[Opening Available data section]

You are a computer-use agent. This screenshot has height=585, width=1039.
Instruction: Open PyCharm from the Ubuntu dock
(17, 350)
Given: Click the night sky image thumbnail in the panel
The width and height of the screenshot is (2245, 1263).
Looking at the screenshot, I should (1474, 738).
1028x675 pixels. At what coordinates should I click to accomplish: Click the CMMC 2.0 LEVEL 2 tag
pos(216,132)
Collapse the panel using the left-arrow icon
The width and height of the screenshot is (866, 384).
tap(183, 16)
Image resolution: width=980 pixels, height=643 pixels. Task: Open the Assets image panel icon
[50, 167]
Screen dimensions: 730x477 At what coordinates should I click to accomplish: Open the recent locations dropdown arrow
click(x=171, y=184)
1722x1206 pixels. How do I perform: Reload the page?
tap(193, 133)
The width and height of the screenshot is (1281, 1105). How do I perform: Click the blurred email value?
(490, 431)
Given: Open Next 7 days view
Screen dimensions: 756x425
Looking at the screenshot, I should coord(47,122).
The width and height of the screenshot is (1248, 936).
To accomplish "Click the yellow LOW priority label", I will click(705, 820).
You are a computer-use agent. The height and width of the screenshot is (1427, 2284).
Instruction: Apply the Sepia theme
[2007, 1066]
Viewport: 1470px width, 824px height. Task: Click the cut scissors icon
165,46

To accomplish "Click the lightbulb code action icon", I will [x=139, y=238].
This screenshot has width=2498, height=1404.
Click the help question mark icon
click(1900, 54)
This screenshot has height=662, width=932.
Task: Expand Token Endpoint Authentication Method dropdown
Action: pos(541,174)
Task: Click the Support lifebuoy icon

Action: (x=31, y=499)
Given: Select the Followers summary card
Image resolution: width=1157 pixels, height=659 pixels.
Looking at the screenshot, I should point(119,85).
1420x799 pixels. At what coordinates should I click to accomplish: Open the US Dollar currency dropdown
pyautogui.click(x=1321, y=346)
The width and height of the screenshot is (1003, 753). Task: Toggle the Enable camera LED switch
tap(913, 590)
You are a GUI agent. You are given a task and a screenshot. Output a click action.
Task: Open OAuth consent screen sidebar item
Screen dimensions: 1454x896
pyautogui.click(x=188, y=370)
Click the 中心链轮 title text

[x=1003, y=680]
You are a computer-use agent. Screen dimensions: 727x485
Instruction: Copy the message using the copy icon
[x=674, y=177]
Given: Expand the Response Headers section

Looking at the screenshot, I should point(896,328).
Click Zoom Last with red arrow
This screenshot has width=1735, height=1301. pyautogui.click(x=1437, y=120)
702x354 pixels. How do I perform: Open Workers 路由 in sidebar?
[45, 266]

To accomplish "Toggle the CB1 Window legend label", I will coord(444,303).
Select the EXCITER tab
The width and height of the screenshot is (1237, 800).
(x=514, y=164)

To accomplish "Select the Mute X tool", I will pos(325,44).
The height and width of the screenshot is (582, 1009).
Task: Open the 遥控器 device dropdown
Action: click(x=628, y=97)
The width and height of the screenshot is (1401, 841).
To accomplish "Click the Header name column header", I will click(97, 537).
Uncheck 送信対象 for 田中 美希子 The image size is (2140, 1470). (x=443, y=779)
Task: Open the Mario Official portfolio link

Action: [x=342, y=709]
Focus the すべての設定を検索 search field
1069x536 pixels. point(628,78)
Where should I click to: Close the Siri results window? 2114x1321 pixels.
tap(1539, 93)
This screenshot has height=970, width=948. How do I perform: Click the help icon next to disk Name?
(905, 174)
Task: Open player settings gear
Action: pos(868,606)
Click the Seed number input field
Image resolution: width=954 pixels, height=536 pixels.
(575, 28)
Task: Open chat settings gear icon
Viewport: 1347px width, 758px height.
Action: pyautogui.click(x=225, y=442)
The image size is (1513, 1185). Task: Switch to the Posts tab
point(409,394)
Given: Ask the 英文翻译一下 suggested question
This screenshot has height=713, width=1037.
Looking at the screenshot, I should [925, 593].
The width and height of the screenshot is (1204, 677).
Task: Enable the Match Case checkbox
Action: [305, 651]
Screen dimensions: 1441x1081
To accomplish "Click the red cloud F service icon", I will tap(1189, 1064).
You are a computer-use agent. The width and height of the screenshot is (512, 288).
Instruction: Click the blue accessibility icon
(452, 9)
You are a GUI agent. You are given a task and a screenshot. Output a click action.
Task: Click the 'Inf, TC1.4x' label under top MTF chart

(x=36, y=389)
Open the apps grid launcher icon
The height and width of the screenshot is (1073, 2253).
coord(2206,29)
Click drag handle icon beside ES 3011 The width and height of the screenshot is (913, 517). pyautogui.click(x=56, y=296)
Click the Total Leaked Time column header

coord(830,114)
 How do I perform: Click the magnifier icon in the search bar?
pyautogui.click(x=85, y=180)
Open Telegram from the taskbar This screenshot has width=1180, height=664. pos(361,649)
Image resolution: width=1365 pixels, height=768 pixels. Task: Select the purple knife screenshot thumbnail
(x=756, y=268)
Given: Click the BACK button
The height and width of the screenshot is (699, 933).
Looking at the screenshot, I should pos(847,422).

[Closing Available data section]

### Prompt
Would you copy all lines in the records where the string "computer" appears?

### Response
You are a computer-use agent. This screenshot has height=585, width=1039.
You are a computer-use agent. The height and width of the screenshot is (1427, 2284).
You are a computer-use agent. Screen dimensions: 727x485
You are a computer-use agent. The width and height of the screenshot is (512, 288).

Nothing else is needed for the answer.